‘Iron Lady’ not so strong

The Iron Lady” is an utter travesty, both in content and in form. When a film is this bad, and a critic has to give a sense of why, it’s difficult to know where to begin. How about this: The climax of this movie about one of the most important people — not just women, but people — of the 20th century comes when Margaret Thatcher decides to throw out her dead husband’s clothes.

That might work if the film had focused on the relationship between the former prime minister of Great Britain and her husband of over half a century. But there’s no emotional buildup, and so no emotional payoff. Sitting there, realizing that this was the climax, I was simply dumbfounded.

On screen
‘The Iron Lady’
0.5 out of 4 stars
Stars: Meryl Streep, Jim Broadbent, Alexandra Roach
Director: Phyllida Lloyd
Rated: PG-13 for some violent images and brief nudity
Running time: 105 minutes

You might say “The Iron Lady” centers, then, on the career of Britain’s first female prime minister. She was a controversial figure, and remains so. But to call this film “one-sided” would be to suggest that it has more substance than it actually does.

Meryl Streep turns in a typically professional performance; there’s no denying she has been made to look like, and certainly sounds like, the woman who ruled Britain from 1979 to 1990. I can’t fault her for a preposterous script or amateurish directing. Yet I wonder: Could she have connected with the audience in such a way to make us at least forget for a moment the film’s many problems?

What kind of character is she playing?
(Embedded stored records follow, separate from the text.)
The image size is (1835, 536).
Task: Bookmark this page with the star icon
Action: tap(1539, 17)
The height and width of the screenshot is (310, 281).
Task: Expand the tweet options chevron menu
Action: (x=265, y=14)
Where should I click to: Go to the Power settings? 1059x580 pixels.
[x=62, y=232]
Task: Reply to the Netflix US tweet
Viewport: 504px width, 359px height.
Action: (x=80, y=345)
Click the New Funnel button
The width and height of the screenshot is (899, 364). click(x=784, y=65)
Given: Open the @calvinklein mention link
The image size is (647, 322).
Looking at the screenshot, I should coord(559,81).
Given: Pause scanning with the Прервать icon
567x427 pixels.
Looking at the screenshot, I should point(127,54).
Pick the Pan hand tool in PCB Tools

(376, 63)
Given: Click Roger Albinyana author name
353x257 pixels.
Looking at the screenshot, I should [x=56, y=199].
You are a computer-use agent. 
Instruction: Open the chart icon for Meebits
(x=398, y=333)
It’s a question the actress must have considered. But it’s hard to see why the filmmakers wanted to bring Maggie to the big screen. “One doesn’t seem to have any sense of accomplishment,” the old, dotty Thatcher says toward the end of the film.
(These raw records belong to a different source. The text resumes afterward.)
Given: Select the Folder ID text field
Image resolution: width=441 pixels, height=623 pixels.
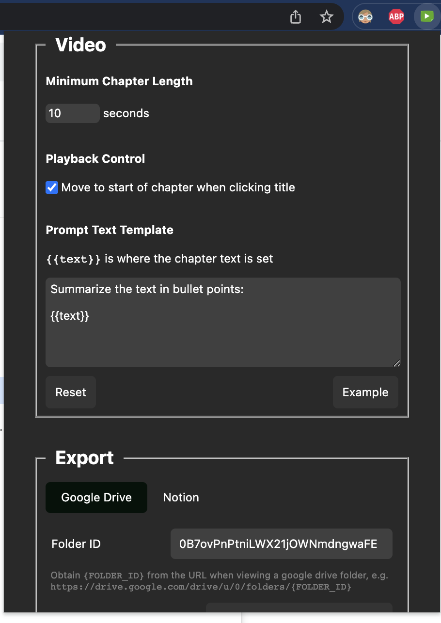Looking at the screenshot, I should pyautogui.click(x=281, y=544).
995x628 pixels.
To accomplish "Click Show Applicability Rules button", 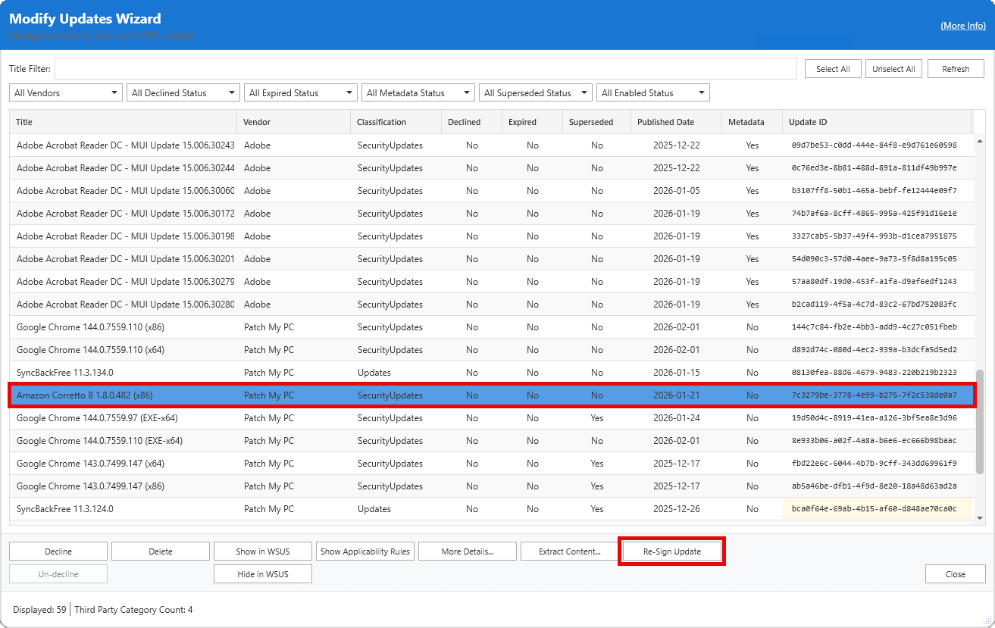I will (x=365, y=551).
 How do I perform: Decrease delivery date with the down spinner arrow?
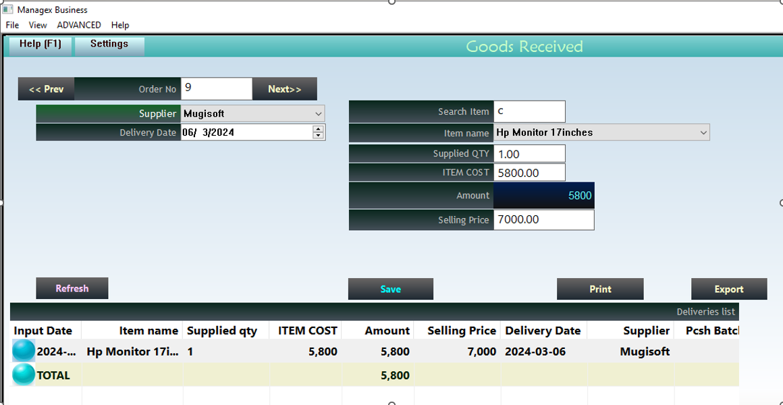click(x=319, y=136)
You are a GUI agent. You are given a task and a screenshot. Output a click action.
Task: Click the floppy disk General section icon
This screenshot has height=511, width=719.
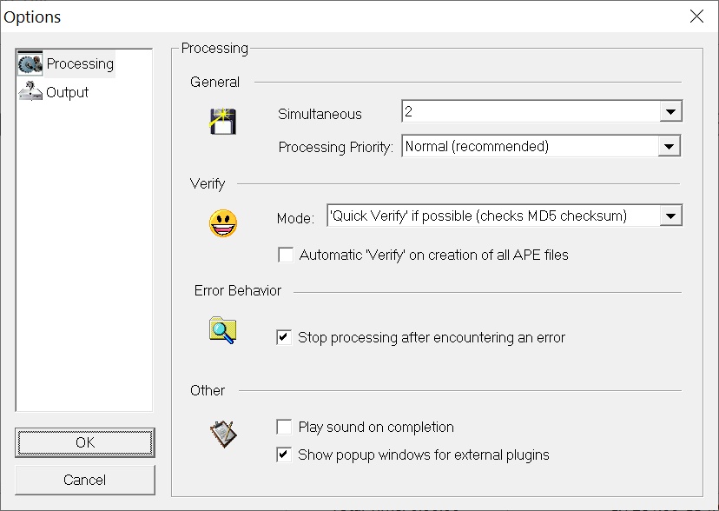223,122
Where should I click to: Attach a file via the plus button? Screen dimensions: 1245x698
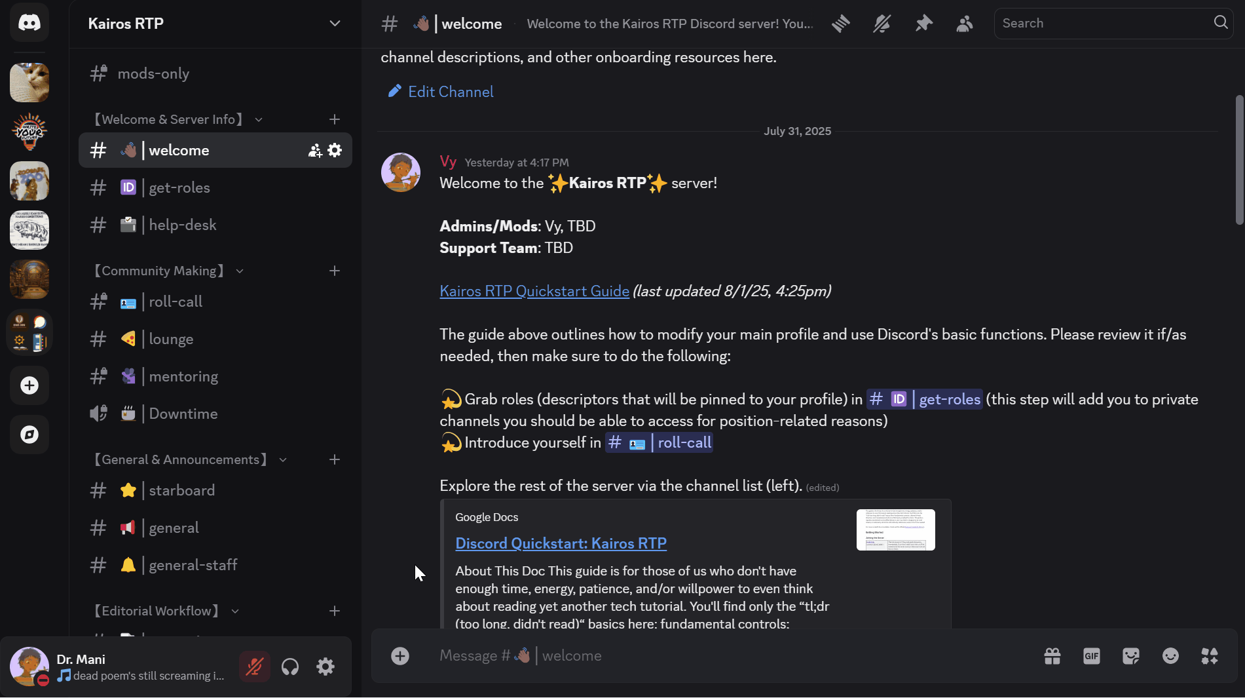coord(400,656)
And according to “The Iron Lady,” she shouldn’t. She caused the biggest unemployment rate since the 1930s, we learn — but we don’t learn that it, along with inflation, went down. Really, no policy positions or decisions of leadership are explored here, other than the Falklands War — which is covered very superficially.

But then, director Phyllida Lloyd — whose only other feature credit is “Mamma Mia!” — shows no understanding of the times. Thatcher is repeatedly shown against a wall of men; if one believes the film, she was the only female member of Parliament during her time there. But there were nearly 20 when she started, and more than 60 when she retired.

The worst thing about this film, in fact, is that it traffics in the worst kind of anti-female tropes about powerful women. “Mommy, please don’t go,” her children say when she’s first elected an MP.

The woman born Margaret Roberts won a place at Oxford on scholarship, studied science, and became a chemist. She became friends with many of the leading free-market thinkers of her time. The woman on screen gets all her ideas from her father.

I can’t say that, at least, Thatcher haters might enjoy this film. It has little aesthetic sense. There’s a strange focus on Thatcher’s rings; what the metaphoric meaning is supposed to be is unclear.